### What to produce
For this exercise, retype all the data exactly and exclude every image.

### Study material
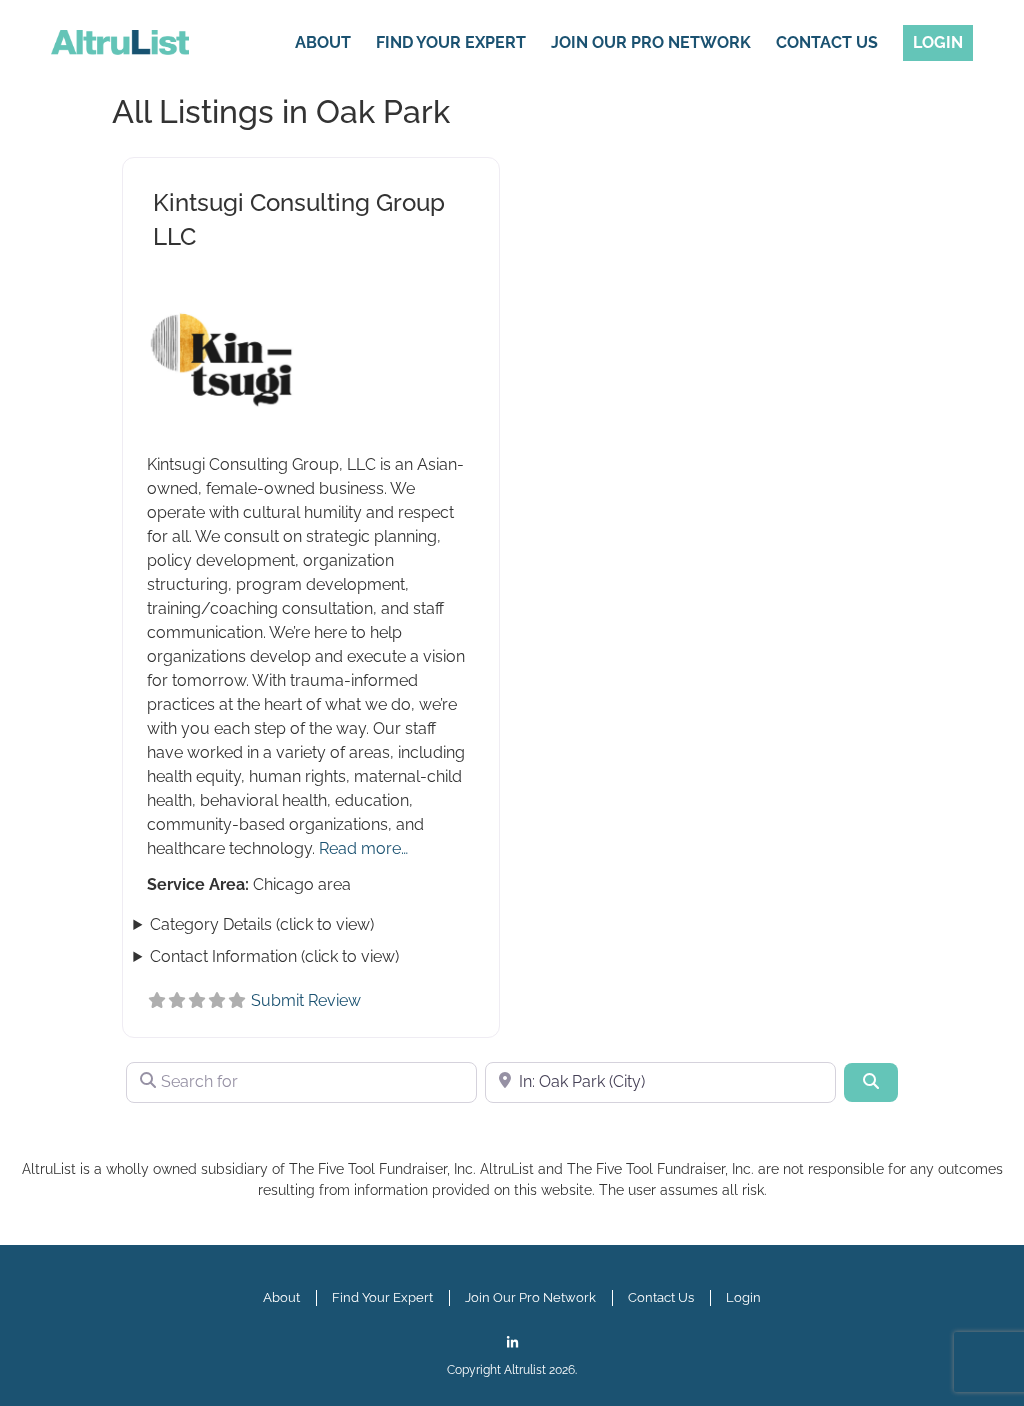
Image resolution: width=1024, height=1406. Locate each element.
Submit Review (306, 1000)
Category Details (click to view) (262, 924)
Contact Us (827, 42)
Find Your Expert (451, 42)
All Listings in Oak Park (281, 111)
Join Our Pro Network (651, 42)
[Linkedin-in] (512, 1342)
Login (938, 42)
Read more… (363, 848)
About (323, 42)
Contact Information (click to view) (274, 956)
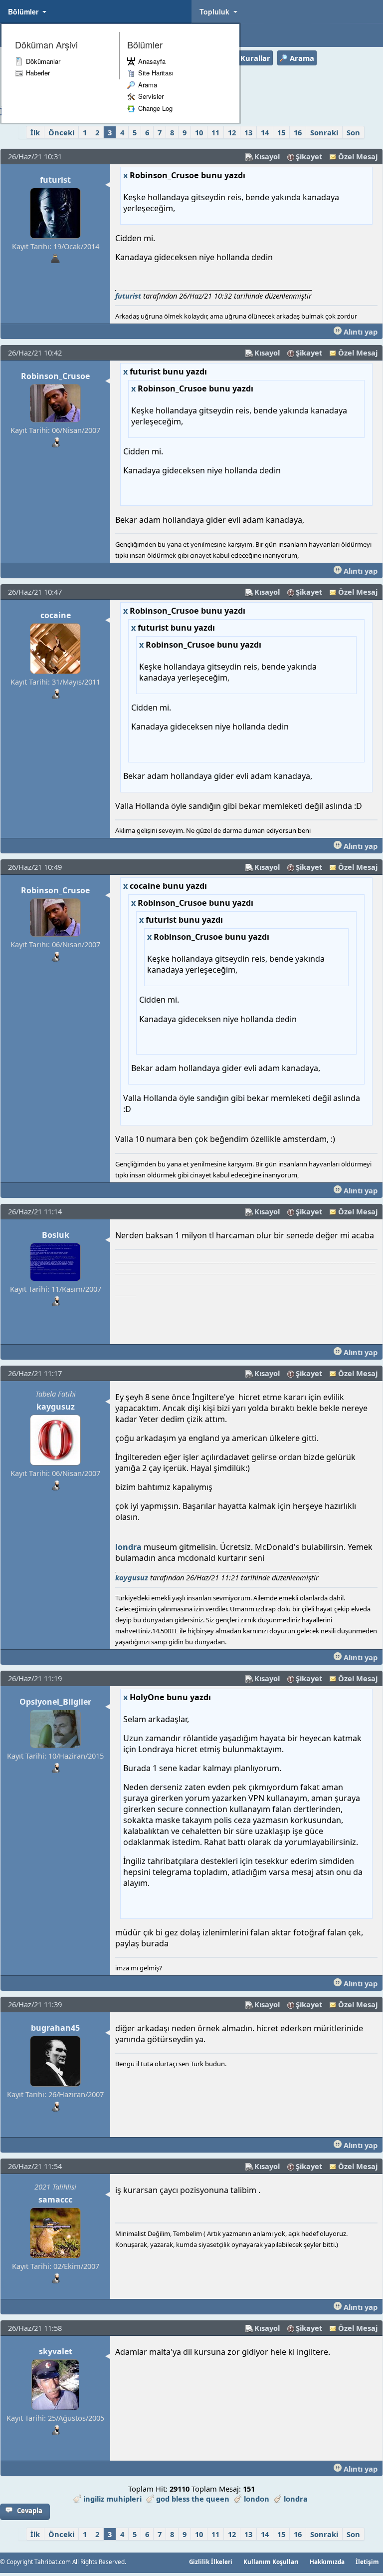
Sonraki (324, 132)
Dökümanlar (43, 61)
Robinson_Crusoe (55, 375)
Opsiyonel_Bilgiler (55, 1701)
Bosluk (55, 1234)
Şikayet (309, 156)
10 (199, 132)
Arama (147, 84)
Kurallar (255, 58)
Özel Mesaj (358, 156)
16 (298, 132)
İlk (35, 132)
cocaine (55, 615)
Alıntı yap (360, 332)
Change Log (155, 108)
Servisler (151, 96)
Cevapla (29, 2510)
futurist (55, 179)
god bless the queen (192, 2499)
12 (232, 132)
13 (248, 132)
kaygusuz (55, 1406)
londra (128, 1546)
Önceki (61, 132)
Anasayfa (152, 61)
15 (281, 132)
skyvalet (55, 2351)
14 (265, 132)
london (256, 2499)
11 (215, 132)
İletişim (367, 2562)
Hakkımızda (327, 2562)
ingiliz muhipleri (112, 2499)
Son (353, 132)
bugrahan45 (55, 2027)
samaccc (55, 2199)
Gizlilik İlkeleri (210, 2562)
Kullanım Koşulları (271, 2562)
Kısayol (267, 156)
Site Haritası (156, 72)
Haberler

### Reply to the task
Image resolution: width=1024, height=1406. Locate each element.
Submit Review (306, 1000)
Category Details (click to view) (262, 924)
Contact Us (827, 42)
Find Your Expert (451, 42)
All Listings in Oak Park (281, 111)
Join Our Pro Network (651, 42)
[Linkedin-in] (512, 1342)
Login (938, 42)
Read more… (363, 848)
About (323, 42)
Contact Information (click to view) (274, 956)
Sonraki (324, 132)
Dökümanlar (43, 61)
Robinson_Crusoe (55, 375)
Opsiyonel_Bilgiler (55, 1701)
Bosluk (55, 1234)
Şikayet (309, 156)
10 (199, 132)
Arama (147, 84)
Kurallar (255, 58)
Özel Mesaj (358, 156)
16 (298, 132)
İlk (35, 132)
cocaine (55, 615)
Alıntı yap (360, 332)
Change Log (155, 108)
Servisler (151, 96)
Cevapla (29, 2510)
futurist (55, 179)
god bless the queen (192, 2499)
12 (232, 132)
13 (248, 132)
kaygusuz (55, 1406)
londra (128, 1546)
Önceki (61, 132)
Anasayfa (152, 61)
15 (281, 132)
skyvalet (55, 2351)
14 (265, 132)
london (256, 2499)
11 (215, 132)
İletişim (367, 2562)
Hakkımızda (327, 2562)
ingiliz muhipleri (112, 2499)
Son (353, 132)
bugrahan45 (55, 2027)
samaccc (55, 2199)
Gizlilik İlkeleri (210, 2562)
Kullanım Koşulları (271, 2562)
Kısayol (267, 156)
Site Haritası (156, 72)
Haberler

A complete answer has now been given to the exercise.